If you were taking tickets, for example,
at the theatre, tearing them,
giving back the ragged stubs,
you might take care to touch that palm,
brush your fingertips
along the life line’s crease.
When a man pulls his wheeled suitcase
too slowly through the airport, when
the car in front of me doesn’t signal,
when the clerk at the pharmacy
won’t say, “Thank you,” I don’t remember
they’re going to die.
A friend told me she’d been with her aunt.
They’d just had lunch and the waiter,
a young gay man with plum black eyes,
joked as he served the coffee, kissed
her aunt’s powdered cheek when they left.

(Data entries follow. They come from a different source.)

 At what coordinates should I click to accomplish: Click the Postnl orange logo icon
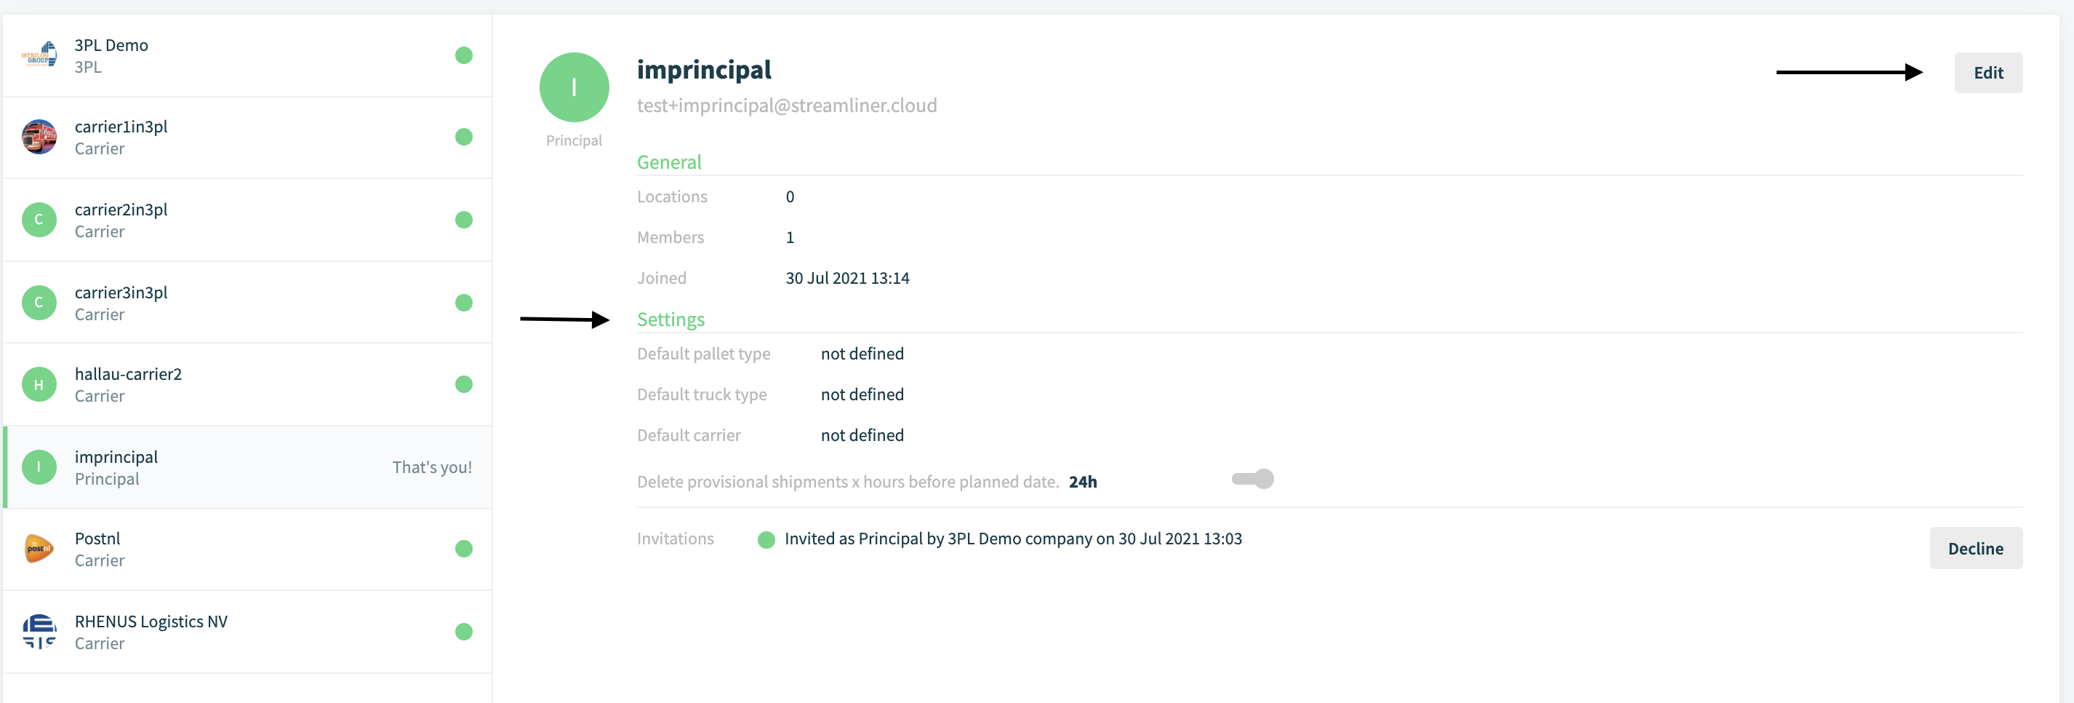tap(39, 548)
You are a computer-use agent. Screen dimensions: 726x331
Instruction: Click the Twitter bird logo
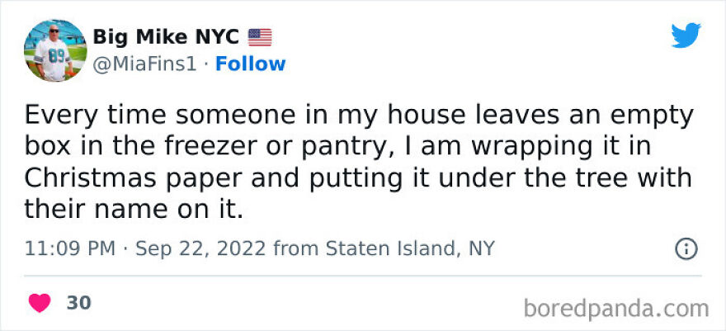[686, 37]
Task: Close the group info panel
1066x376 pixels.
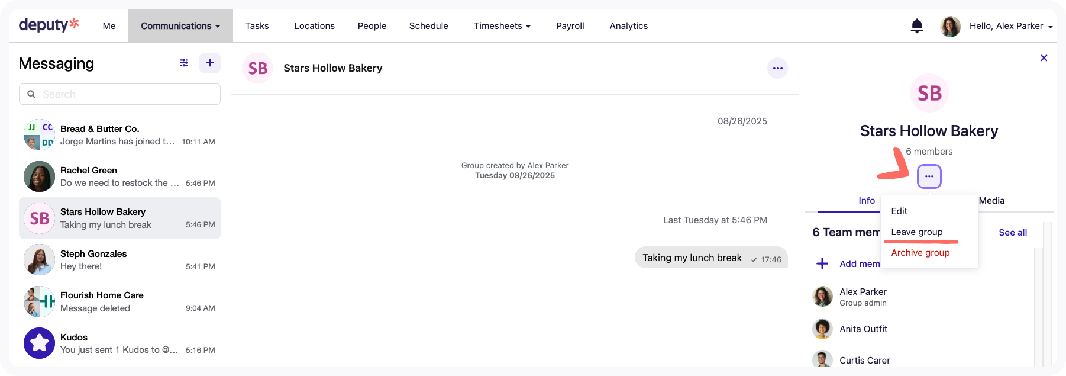Action: [x=1044, y=58]
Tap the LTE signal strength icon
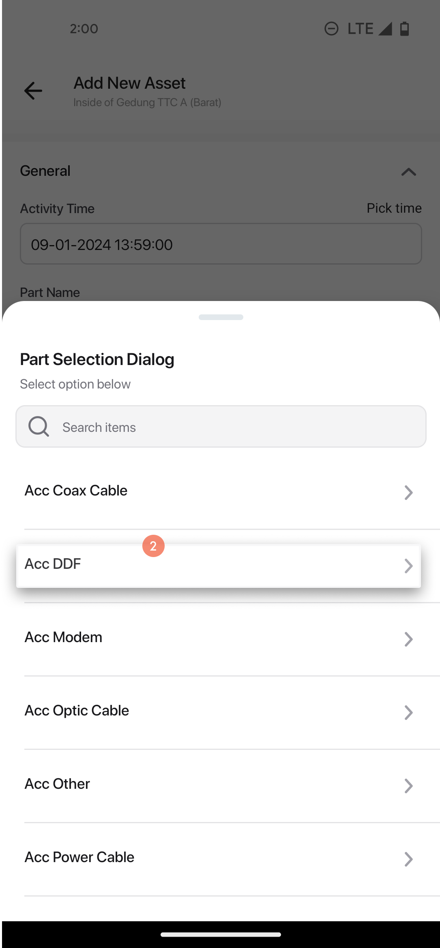This screenshot has height=948, width=440. point(385,29)
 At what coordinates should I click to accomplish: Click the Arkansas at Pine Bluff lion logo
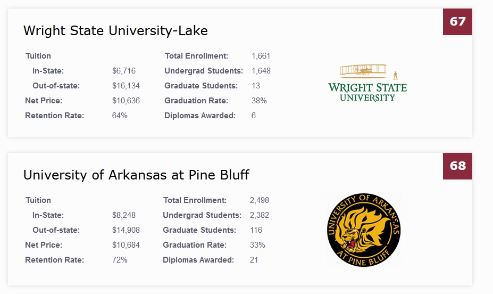click(x=364, y=230)
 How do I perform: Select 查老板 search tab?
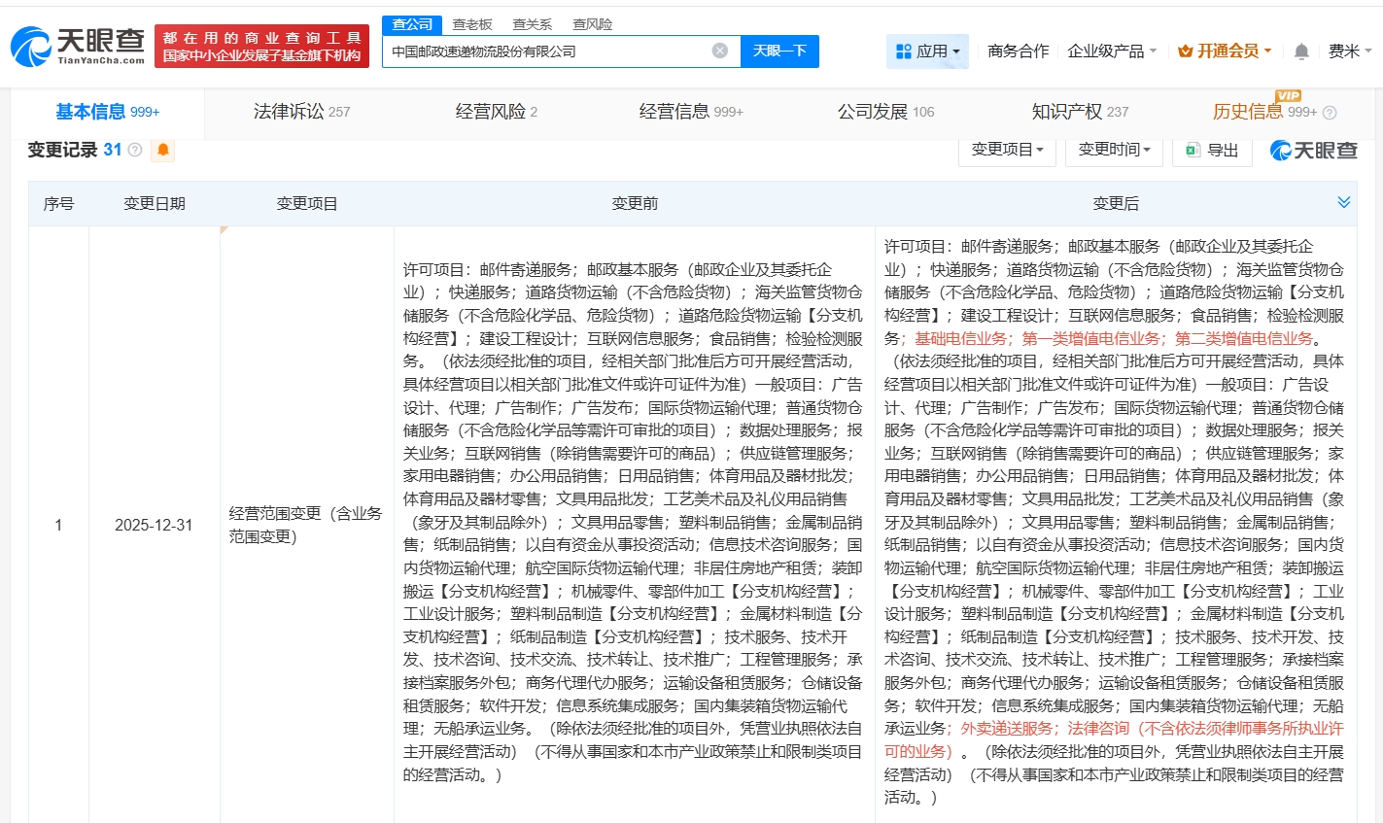(x=472, y=24)
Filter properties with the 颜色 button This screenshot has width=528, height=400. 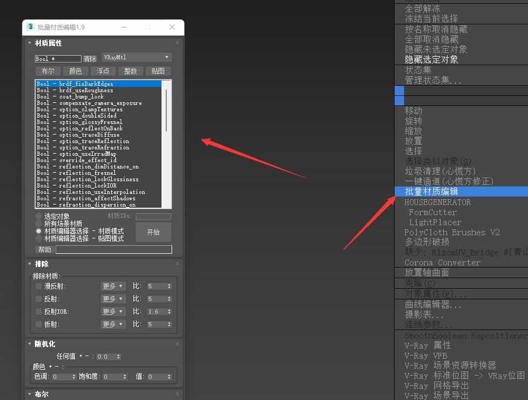tap(75, 71)
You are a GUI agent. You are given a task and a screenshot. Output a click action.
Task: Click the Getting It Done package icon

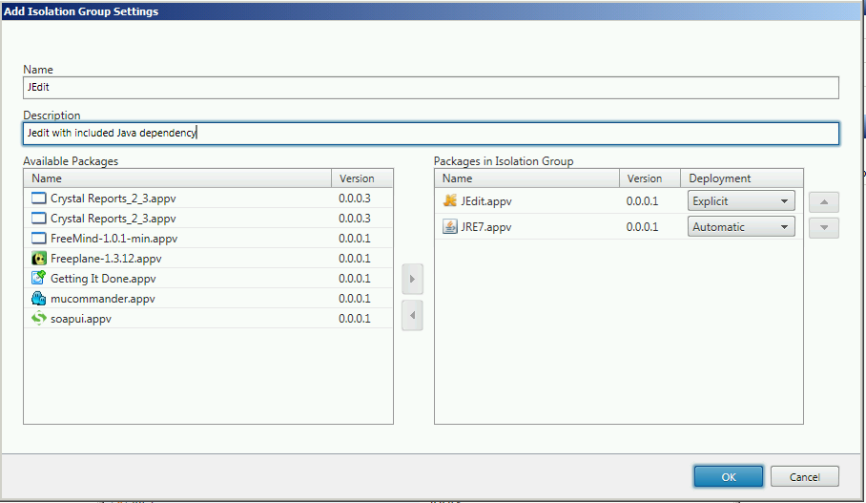pyautogui.click(x=39, y=279)
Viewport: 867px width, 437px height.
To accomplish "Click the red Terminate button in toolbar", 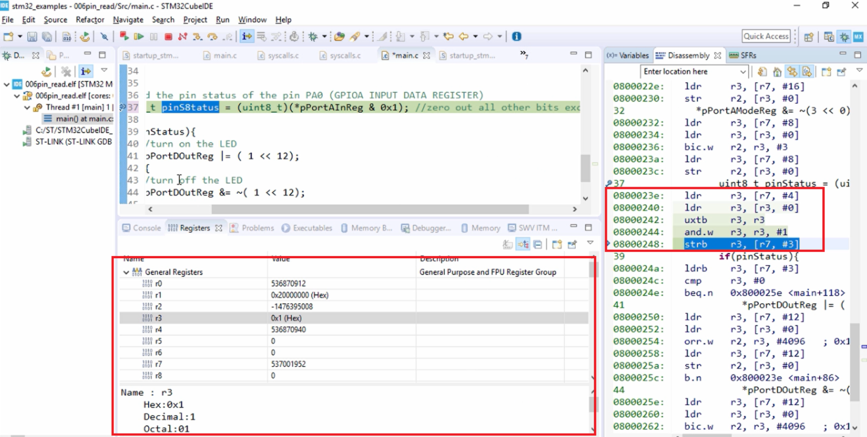I will point(168,37).
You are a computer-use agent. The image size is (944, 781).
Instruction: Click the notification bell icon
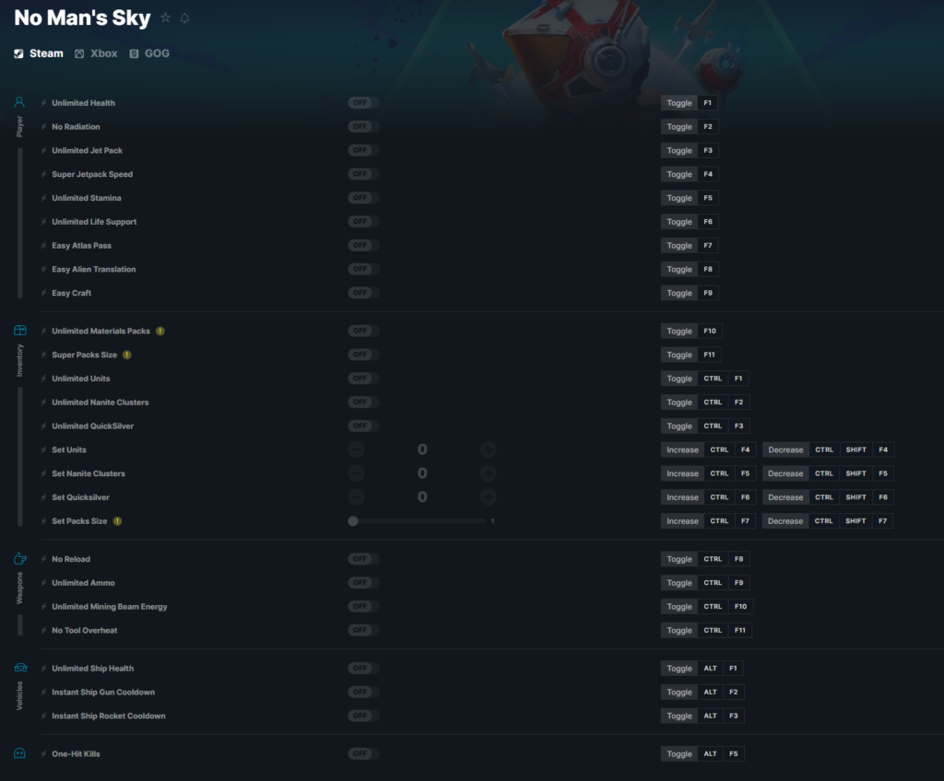(184, 18)
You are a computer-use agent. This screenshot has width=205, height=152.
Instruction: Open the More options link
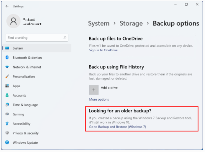[99, 99]
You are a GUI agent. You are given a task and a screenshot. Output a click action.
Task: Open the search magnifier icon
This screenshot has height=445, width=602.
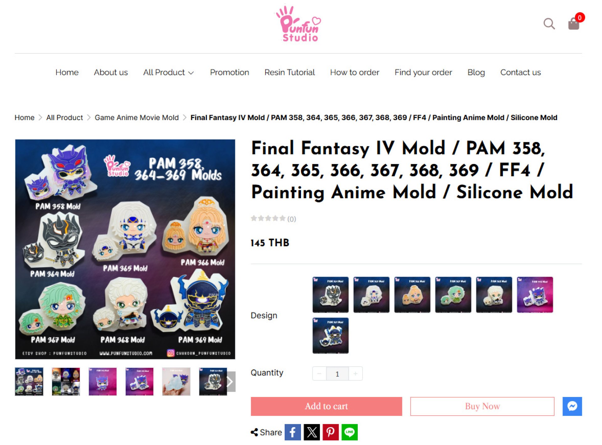[x=549, y=24]
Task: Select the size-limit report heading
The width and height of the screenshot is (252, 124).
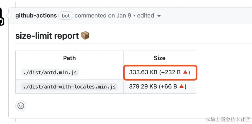Action: (x=47, y=36)
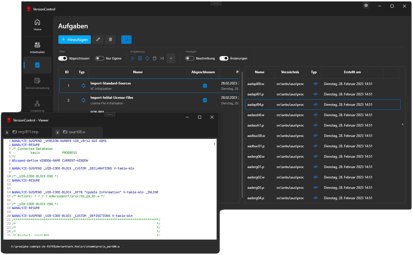
Task: Close the tmp1F11.tmp tab
Action: 7,132
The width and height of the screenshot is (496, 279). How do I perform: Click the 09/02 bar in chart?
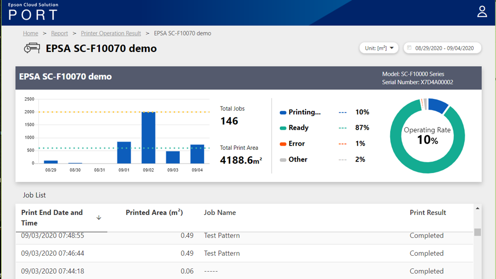[x=149, y=138]
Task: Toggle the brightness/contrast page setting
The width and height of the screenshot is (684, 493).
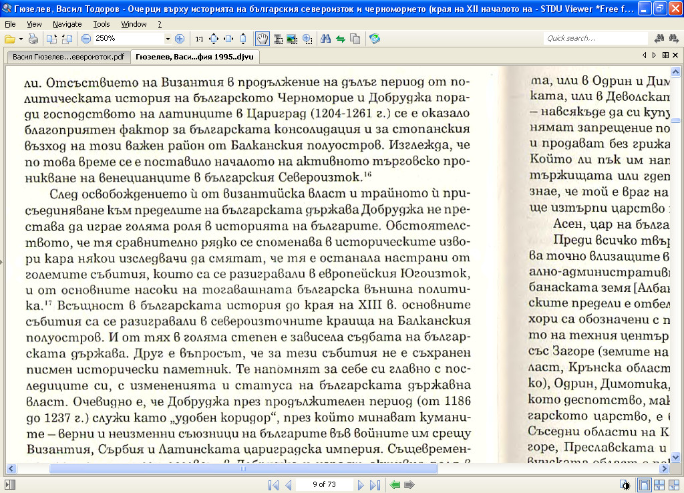Action: tap(625, 485)
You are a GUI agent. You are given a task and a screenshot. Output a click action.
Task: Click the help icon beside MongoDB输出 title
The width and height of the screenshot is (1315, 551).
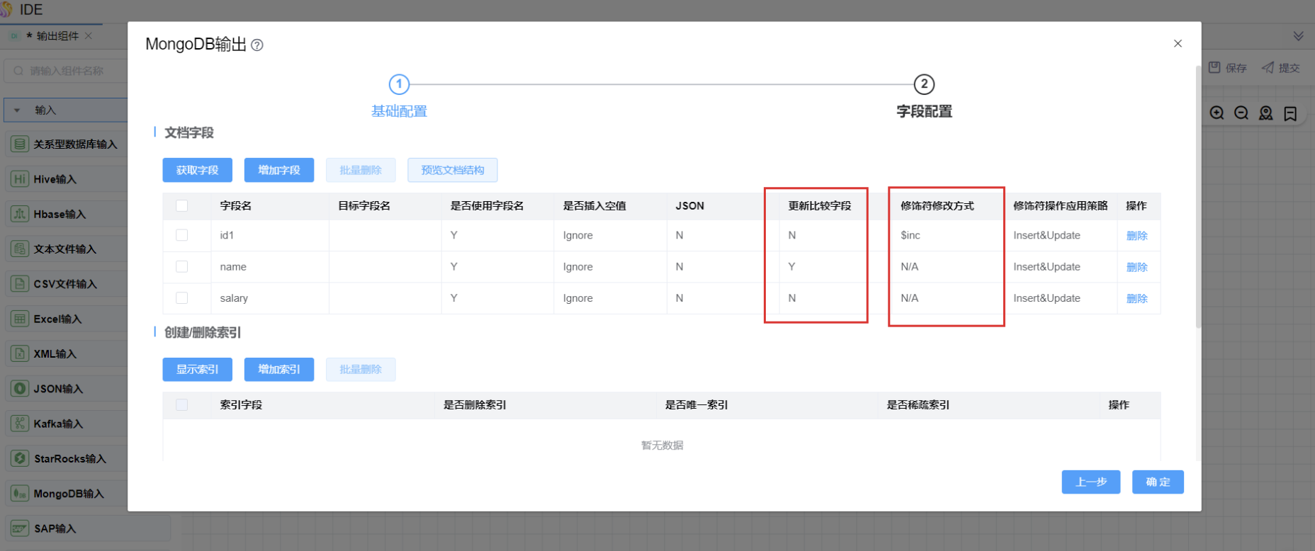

Then they walked half a block and her aunt
dropped dead on the sidewalk.
How close does the dragon’s spume
have to come? How wide does the crack
in heaven have to split?
What would people look like
if we could see them as they are,
soaked in honey, stung and swollen,
reckless, pinned against time?
As we approach the USA publication of my new book Before I Go: The Essential Guide to Creating A Good End of Life Plan , I have a question for you, based on this poem, which requires you to just pause for a moment.
Notice the sounds around you, and the sensations in your body – bring your attention inwards. Then ask yourself:
What can I appreciate about someone in my life, right now? How could I express that to them?
Listen with all your senses for the answer – it may come in words, in a gut feeling, an image, or a just a general sense.
I invite you this week to communicate that to this person. Give them a kiss, as the waiter in the poem did – not because they might die any moment (although that might happen), but just because you can, because you care.
And because contemplating death is all about appreciating life.